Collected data
__________
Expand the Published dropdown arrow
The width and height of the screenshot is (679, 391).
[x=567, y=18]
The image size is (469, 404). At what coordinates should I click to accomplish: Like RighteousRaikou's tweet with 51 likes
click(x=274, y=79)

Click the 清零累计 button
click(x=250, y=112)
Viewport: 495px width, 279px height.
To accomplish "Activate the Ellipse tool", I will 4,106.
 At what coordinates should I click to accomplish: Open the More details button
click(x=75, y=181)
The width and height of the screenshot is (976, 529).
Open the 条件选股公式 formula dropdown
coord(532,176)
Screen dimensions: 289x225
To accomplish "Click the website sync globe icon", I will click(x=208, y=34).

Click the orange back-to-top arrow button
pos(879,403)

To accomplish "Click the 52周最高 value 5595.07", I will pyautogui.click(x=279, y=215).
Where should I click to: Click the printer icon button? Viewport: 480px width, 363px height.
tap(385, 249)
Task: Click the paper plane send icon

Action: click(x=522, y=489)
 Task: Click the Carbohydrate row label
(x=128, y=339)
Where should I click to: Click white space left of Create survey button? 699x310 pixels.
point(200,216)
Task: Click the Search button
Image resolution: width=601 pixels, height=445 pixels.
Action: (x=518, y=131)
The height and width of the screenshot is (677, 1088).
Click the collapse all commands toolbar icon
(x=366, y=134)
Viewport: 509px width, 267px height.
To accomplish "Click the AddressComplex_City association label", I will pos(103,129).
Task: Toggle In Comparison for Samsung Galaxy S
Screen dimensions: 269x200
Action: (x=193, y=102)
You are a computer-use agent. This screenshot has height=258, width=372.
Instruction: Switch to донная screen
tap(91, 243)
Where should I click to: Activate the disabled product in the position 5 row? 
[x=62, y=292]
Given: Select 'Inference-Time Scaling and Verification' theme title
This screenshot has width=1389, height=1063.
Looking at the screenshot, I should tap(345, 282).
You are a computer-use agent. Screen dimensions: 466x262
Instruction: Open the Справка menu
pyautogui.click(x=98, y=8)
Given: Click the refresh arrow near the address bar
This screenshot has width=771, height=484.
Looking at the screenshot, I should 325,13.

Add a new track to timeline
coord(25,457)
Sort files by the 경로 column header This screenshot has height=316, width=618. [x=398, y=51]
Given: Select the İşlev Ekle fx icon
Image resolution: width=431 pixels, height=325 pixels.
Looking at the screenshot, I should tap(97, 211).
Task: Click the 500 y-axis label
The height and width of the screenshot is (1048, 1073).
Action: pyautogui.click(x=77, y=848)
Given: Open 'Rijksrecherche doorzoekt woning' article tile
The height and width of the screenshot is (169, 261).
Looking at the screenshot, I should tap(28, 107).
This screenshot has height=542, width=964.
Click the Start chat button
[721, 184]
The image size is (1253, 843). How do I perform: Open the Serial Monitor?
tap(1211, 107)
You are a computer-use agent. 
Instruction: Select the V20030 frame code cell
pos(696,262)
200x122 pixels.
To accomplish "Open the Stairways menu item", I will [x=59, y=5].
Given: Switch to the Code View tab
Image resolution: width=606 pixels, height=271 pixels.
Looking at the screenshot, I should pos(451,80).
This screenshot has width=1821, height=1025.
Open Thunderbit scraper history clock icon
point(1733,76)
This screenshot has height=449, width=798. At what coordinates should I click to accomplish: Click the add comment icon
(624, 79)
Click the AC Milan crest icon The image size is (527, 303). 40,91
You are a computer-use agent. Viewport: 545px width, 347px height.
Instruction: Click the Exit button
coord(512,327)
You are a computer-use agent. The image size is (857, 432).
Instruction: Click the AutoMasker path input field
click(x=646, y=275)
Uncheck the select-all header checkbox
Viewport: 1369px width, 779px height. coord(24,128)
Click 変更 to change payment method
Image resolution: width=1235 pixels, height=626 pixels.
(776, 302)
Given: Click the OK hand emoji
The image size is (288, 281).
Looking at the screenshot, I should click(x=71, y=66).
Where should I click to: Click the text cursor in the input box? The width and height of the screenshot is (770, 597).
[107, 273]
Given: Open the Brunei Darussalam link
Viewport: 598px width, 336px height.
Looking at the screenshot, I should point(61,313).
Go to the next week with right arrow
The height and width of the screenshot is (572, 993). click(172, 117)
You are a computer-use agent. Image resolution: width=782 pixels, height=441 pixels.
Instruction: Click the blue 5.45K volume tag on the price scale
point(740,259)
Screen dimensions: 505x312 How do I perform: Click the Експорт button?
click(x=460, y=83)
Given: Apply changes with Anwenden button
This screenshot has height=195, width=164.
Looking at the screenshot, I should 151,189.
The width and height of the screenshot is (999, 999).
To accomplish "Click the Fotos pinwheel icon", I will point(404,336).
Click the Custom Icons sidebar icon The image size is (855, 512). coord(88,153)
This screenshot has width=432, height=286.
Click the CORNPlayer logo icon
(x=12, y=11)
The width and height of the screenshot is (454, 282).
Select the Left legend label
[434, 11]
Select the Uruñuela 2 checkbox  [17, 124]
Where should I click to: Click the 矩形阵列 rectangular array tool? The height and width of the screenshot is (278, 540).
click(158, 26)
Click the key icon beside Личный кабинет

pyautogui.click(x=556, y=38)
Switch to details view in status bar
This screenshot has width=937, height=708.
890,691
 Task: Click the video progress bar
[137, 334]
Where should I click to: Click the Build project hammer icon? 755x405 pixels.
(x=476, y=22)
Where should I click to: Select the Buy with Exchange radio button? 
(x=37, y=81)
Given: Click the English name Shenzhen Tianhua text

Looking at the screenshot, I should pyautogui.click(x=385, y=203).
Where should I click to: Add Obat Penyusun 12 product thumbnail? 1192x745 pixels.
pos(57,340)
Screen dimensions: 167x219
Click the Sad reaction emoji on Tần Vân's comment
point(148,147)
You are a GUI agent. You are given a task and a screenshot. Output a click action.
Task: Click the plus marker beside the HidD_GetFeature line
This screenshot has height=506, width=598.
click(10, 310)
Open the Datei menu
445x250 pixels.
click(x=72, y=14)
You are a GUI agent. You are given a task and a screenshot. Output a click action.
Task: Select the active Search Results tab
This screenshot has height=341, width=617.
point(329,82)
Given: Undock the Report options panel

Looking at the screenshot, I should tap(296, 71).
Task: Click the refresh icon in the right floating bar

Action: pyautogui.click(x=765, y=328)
__________
### Problem to solve
This exercise asks for every line of the records to be repeated exactly.

### Your response
Expand the Published dropdown arrow
The width and height of the screenshot is (679, 391).
[x=567, y=18]
The image size is (469, 404). At what coordinates should I click to accomplish: Like RighteousRaikou's tweet with 51 likes
click(x=274, y=79)

Click the 清零累计 button
click(x=250, y=112)
Viewport: 495px width, 279px height.
To accomplish "Activate the Ellipse tool", I will 4,106.
 At what coordinates should I click to accomplish: Open the More details button
click(x=75, y=181)
The width and height of the screenshot is (976, 529).
Open the 条件选股公式 formula dropdown
coord(532,176)
Screen dimensions: 289x225
To accomplish "Click the website sync globe icon", I will click(x=208, y=34).

Click the orange back-to-top arrow button
pos(879,403)

To accomplish "Click the 52周最高 value 5595.07", I will pyautogui.click(x=279, y=215).
Where should I click to: Click the printer icon button? Viewport: 480px width, 363px height.
tap(385, 249)
Task: Click the paper plane send icon

Action: click(x=522, y=489)
 Task: Click the Carbohydrate row label
(x=128, y=339)
Where should I click to: Click white space left of Create survey button? 699x310 pixels.
point(200,216)
Task: Click the Search button
Image resolution: width=601 pixels, height=445 pixels.
Action: (x=518, y=131)
The height and width of the screenshot is (677, 1088).
Click the collapse all commands toolbar icon
(x=366, y=134)
Viewport: 509px width, 267px height.
To accomplish "Click the AddressComplex_City association label", I will pos(103,129).
Task: Toggle In Comparison for Samsung Galaxy S
Screen dimensions: 269x200
Action: (x=193, y=102)
You are a computer-use agent. This screenshot has height=258, width=372.
Instruction: Switch to донная screen
tap(91, 243)
Where should I click to: Activate the disabled product in the position 5 row? 
[x=62, y=292]
Given: Select 'Inference-Time Scaling and Verification' theme title
This screenshot has width=1389, height=1063.
Looking at the screenshot, I should tap(345, 282).
You are a computer-use agent. Screen dimensions: 466x262
Instruction: Open the Справка menu
pyautogui.click(x=98, y=8)
Given: Click the refresh arrow near the address bar
This screenshot has width=771, height=484.
Looking at the screenshot, I should 325,13.

Add a new track to timeline
coord(25,457)
Sort files by the 경로 column header This screenshot has height=316, width=618. [x=398, y=51]
Given: Select the İşlev Ekle fx icon
Image resolution: width=431 pixels, height=325 pixels.
Looking at the screenshot, I should tap(97, 211).
Task: Click the 500 y-axis label
The height and width of the screenshot is (1048, 1073).
Action: pyautogui.click(x=77, y=848)
Given: Open 'Rijksrecherche doorzoekt woning' article tile
The height and width of the screenshot is (169, 261).
Looking at the screenshot, I should tap(28, 107).
This screenshot has height=542, width=964.
Click the Start chat button
[721, 184]
The image size is (1253, 843). How do I perform: Open the Serial Monitor?
tap(1211, 107)
You are a computer-use agent. 
Instruction: Select the V20030 frame code cell
pos(696,262)
200x122 pixels.
To accomplish "Open the Stairways menu item", I will [x=59, y=5].
Given: Switch to the Code View tab
Image resolution: width=606 pixels, height=271 pixels.
Looking at the screenshot, I should pos(451,80).
This screenshot has width=1821, height=1025.
Open Thunderbit scraper history clock icon
point(1733,76)
This screenshot has height=449, width=798. At what coordinates should I click to accomplish: Click the add comment icon
(624, 79)
Click the AC Milan crest icon The image size is (527, 303). 40,91
You are a computer-use agent. Viewport: 545px width, 347px height.
Instruction: Click the Exit button
coord(512,327)
You are a computer-use agent. The image size is (857, 432).
Instruction: Click the AutoMasker path input field
click(x=646, y=275)
Uncheck the select-all header checkbox
Viewport: 1369px width, 779px height. coord(24,128)
Click 変更 to change payment method
Image resolution: width=1235 pixels, height=626 pixels.
(776, 302)
Given: Click the OK hand emoji
The image size is (288, 281).
Looking at the screenshot, I should click(x=71, y=66).
Where should I click to: Click the text cursor in the input box? The width and height of the screenshot is (770, 597).
[107, 273]
Given: Open the Brunei Darussalam link
Viewport: 598px width, 336px height.
Looking at the screenshot, I should point(61,313).
Go to the next week with right arrow
The height and width of the screenshot is (572, 993). click(172, 117)
You are a computer-use agent. Image resolution: width=782 pixels, height=441 pixels.
Instruction: Click the blue 5.45K volume tag on the price scale
point(740,259)
Screen dimensions: 505x312 How do I perform: Click the Експорт button?
click(x=460, y=83)
Given: Apply changes with Anwenden button
This screenshot has height=195, width=164.
Looking at the screenshot, I should 151,189.
The width and height of the screenshot is (999, 999).
To accomplish "Click the Fotos pinwheel icon", I will point(404,336).
Click the Custom Icons sidebar icon The image size is (855, 512). coord(88,153)
This screenshot has width=432, height=286.
Click the CORNPlayer logo icon
(x=12, y=11)
The width and height of the screenshot is (454, 282).
Select the Left legend label
[434, 11]
Select the Uruñuela 2 checkbox  [17, 124]
Where should I click to: Click the 矩形阵列 rectangular array tool? The height and width of the screenshot is (278, 540).
click(158, 26)
Click the key icon beside Личный кабинет

pyautogui.click(x=556, y=38)
Switch to details view in status bar
This screenshot has width=937, height=708.
890,691
 Task: Click the video progress bar
[137, 334]
Where should I click to: Click the Build project hammer icon? 755x405 pixels.
(x=476, y=22)
Where should I click to: Select the Buy with Exchange radio button? 
(x=37, y=81)
Given: Click the English name Shenzhen Tianhua text

Looking at the screenshot, I should pyautogui.click(x=385, y=203).
Where should I click to: Add Obat Penyusun 12 product thumbnail? 1192x745 pixels.
pos(57,340)
Screen dimensions: 167x219
Click the Sad reaction emoji on Tần Vân's comment
point(148,147)
You are a GUI agent. You are given a task and a screenshot. Output a click action.
Task: Click the plus marker beside the HidD_GetFeature line
This screenshot has height=506, width=598.
click(10, 310)
Open the Datei menu
445x250 pixels.
click(x=72, y=14)
You are a GUI agent. You are given a task and a screenshot. Output a click action.
Task: Select the active Search Results tab
This screenshot has height=341, width=617.
point(329,82)
Given: Undock the Report options panel

Looking at the screenshot, I should tap(296, 71).
Task: Click the refresh icon in the right floating bar

Action: pyautogui.click(x=765, y=328)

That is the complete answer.